If the system assembler doesn't like the GNUish directive syntax I'm
using, then the build will fail badly and be hard to fix.  Now, if the
assembler doesn't look like it's going to work, then declare the target
platform to be unknown so as to disable all of this fancy machinery.

configure.ac: Segregate checks by source language better.

Move the poking-about-for-CPU-features function checks in with the rest
of the C code probing.

symm/rijndael-x86ish-aesni.S: Have `endswap_block' copy NKW to ECX.

Eliminate a tiny bit of code duplication.  It's not like anyone else
uses that subroutine.

base/asm-common.h: Factor out `deposit fake literal pool' macro.

This might be useful for debugging purposes.

Have a small reformatting session.

  * Outdent `.macro' and `.endm' directives.  Firstly, this makes them
    more prominent, similar to `FUNC' and `ENDFUNC'.  Secondly, though,
    it has the effect of moving the macro name into the mnemonic column.

  * Remove the second `External definitions' banner from `symm/
    rijndael-x86ish-aesni.S'.

  * Reflow the various `CPU_DISPATCH' stanze.

symm/rijndael-x86ish-aesni.S: Decorate `rijndael_rcon' correctly.

I don't think I've tested this on 32-bit Windows, which is the only
platform I'm currently supporting which needs nontrivial symbol
decoration.

base/dispatch.c: Fix list-macro invocation if we have `getauxval'.

Caused hopeless build failure on ARM versions of jessie.

base/dispatch.c: Just include all the auxvec-related headers we can.

The necessary stuff will be in one of them.  It turns out that the
previous approach sometimes missed some important definitions.

base/asm-common.h: Use the correct `CPUFAM_*' name for ARM.

configure.ac: Quote `$ac_cv_search_clock_gettime' properly.

This can expand to `none required', which confuses test(1).  My fault.

math/pfilt.c (pfilt_jump): Fix off-by-one error in reduction.

Oh, dear.  This is quite a bad one.  The loop added the residues for the
jump to the candidate, and reduced each if the result was strictly
higher than the modulus.  It then reports failure (or immediate success)
if any residue is zero, otherwise reporting a candidate for subsequent
testing.  Obviously, this is a stupid bug, with the result that,
effectively, every step reports a candidate for further testing.

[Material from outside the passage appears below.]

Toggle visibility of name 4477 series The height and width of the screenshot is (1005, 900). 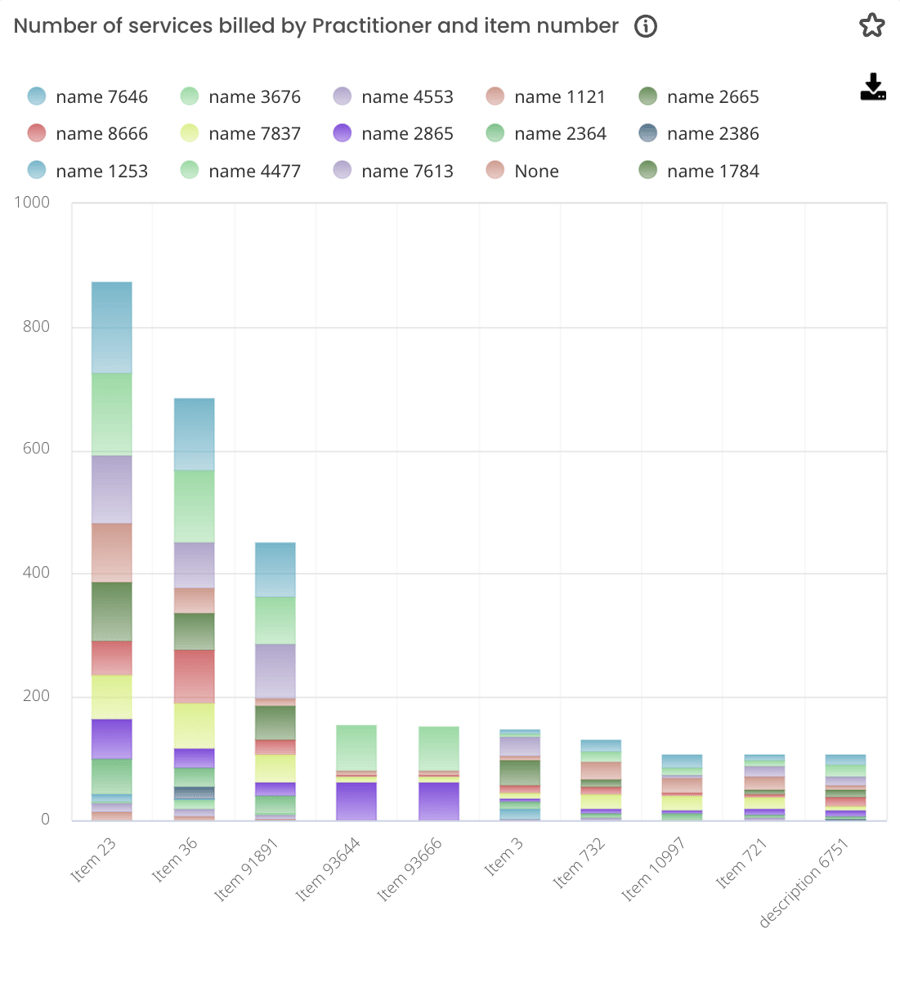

This bug has two bad consequences.

  * Candidates with small factors aren't weeded out, so prime searching
    takes an unnecessarily long time.  I'd spotted this, but didn't have
    a way in to investigate the problem.

  * Candidates which actually have small factors, but are in fact below
    the `smallenough' threshold, are reported as being verified as
    prime, so the overall procedure erroneously returns known
    composites.

pub/bbs-gen.c, pub/rsa-gen.c: Fail if the generated key is the wrong length.

pub/bbs-gen.c: Carefully generate numbers of the correct sizes.

pub/bbs-gen.c: Return secret numbers for private keys.

math/strongprime.c: Choose the smaller primes' sizes more carefully.

The old code would indeed, as the warning in the comment said, produce
numbers which are larger than requested because the component primes'
sizes were chosen in a naïve manner.  I've now (eventually!) thought
about the issue some more and come up with a better approach.

The `BITSLOP' macro is now gone, replaced by a carefully chosen value
supported by some actual mathematics.  As a result, the warning comments
have been removed.  Also, `strongprime' will fail if it actually returns
a number of the wrong size.

math/, pub/: Take a more consistent approach to prime-generation failures.

  * Don't have `strongprime_setup' assert just because the requested
    size is too small.

  * Fix `strongprime' itself, so that it leaves its destination in a
    predictable state (specifically, it's unmolested) if it fails.

  * Remove the retry loops from `bbs_gen' and `rsa_gen'.  Now,
    downstream failures are consistently propagated.